I’ve been watching the demos of AI Copilot workflow generation, and the pitch is pretty compelling: describe what you want to automate in plain language, and the system generates a ready-to-run workflow. No dragging nodes around. No syntax errors. No “wait, did I configure that integration correctly?”
The problem is that I’m skeptical of claims about time savings. Most tools that promise to save time actually just move the work downstream. You save time on the initial build but lose it debugging edge cases, or you end up rewriting half the generated workflow anyway.
What I’m actually trying to understand is real time savings at different stages.
First, the initial generation phase: how much faster is it to describe an automation in text versus clicking through a visual builder? I get that if I’m a non-technical person, plain text might feel more natural. But if I already know how to use Make’s UI, am I actually saving time, or is there a learning curve tax on the plain text approach?

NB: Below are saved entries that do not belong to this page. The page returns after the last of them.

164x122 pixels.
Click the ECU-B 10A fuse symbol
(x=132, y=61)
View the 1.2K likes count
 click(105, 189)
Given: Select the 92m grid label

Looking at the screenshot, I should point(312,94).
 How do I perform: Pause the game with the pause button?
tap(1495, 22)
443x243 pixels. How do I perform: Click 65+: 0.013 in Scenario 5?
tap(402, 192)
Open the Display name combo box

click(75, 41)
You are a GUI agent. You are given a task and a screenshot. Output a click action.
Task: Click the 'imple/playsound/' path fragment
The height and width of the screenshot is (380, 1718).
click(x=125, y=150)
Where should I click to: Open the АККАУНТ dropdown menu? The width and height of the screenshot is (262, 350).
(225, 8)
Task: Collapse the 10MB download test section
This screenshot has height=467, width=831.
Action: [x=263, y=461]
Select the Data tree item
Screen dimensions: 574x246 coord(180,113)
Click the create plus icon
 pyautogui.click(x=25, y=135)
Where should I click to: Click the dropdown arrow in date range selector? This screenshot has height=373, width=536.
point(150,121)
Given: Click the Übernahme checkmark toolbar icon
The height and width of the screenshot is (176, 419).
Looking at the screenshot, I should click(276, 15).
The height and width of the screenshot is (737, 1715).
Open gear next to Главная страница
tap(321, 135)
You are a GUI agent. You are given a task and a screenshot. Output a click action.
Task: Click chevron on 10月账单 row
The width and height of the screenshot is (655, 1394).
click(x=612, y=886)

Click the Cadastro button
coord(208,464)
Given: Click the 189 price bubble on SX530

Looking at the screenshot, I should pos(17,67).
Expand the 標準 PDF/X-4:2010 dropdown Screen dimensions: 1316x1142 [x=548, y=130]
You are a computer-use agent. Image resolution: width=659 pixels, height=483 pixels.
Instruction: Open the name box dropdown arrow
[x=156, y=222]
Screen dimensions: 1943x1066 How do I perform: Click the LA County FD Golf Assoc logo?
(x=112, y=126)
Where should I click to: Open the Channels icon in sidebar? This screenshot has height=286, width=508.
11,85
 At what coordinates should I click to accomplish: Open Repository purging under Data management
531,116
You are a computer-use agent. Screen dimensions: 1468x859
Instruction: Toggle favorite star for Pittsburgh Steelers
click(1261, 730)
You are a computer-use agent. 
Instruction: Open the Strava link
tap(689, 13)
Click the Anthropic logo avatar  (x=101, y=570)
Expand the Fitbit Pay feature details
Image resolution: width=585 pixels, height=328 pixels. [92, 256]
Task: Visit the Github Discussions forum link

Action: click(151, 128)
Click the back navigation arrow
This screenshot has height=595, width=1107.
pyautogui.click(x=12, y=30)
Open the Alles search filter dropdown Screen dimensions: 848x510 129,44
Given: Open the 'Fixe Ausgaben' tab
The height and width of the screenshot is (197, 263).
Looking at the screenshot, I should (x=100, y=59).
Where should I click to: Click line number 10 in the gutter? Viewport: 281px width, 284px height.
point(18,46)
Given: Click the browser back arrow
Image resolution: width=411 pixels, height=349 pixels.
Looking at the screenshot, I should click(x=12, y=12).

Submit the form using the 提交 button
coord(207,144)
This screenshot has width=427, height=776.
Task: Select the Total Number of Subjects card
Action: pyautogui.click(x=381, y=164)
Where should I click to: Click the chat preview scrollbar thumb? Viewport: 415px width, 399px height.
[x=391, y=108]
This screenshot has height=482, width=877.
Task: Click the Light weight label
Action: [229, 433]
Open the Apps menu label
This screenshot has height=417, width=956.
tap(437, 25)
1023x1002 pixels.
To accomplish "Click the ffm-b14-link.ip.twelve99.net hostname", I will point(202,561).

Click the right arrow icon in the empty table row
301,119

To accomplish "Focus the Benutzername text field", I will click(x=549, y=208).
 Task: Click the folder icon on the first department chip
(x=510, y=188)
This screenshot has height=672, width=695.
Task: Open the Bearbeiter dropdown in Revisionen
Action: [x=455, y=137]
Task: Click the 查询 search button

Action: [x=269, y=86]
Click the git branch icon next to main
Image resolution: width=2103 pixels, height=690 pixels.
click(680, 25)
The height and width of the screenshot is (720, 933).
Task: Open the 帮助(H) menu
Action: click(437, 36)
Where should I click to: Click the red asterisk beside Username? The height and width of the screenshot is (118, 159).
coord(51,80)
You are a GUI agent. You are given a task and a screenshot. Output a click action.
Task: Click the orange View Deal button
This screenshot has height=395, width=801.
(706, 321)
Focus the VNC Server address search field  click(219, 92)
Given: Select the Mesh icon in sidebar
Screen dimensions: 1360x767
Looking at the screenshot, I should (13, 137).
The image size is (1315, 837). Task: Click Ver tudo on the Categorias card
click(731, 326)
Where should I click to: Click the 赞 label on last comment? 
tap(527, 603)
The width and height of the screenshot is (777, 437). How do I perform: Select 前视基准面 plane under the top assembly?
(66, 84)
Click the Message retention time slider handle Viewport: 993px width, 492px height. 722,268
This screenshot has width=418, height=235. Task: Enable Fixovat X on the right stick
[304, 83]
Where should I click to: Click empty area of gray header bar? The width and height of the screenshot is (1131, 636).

Second, the validation and testing phase: when you generate a workflow from text, how much time do you spend validating that it actually does what you asked? My gut tells me this is where the time savings claims break down. Generated workflows probably handle the happy path fine, but real workflows have edge cases.
Third, the ongoing maintenance phase: if someone else on my team needs to modify the workflow six months later, is a generated workflow easier to understand than one built manually? Or does it become a black box that nobody trusts?
I’m not asking for marketing claims here. I want to know: in practice, at each stage, where are the actual time gains and where do you end up flushing time away?
Anyone who’s actually used plain text workflow generation on real business processes, what did your time investment look like end to end?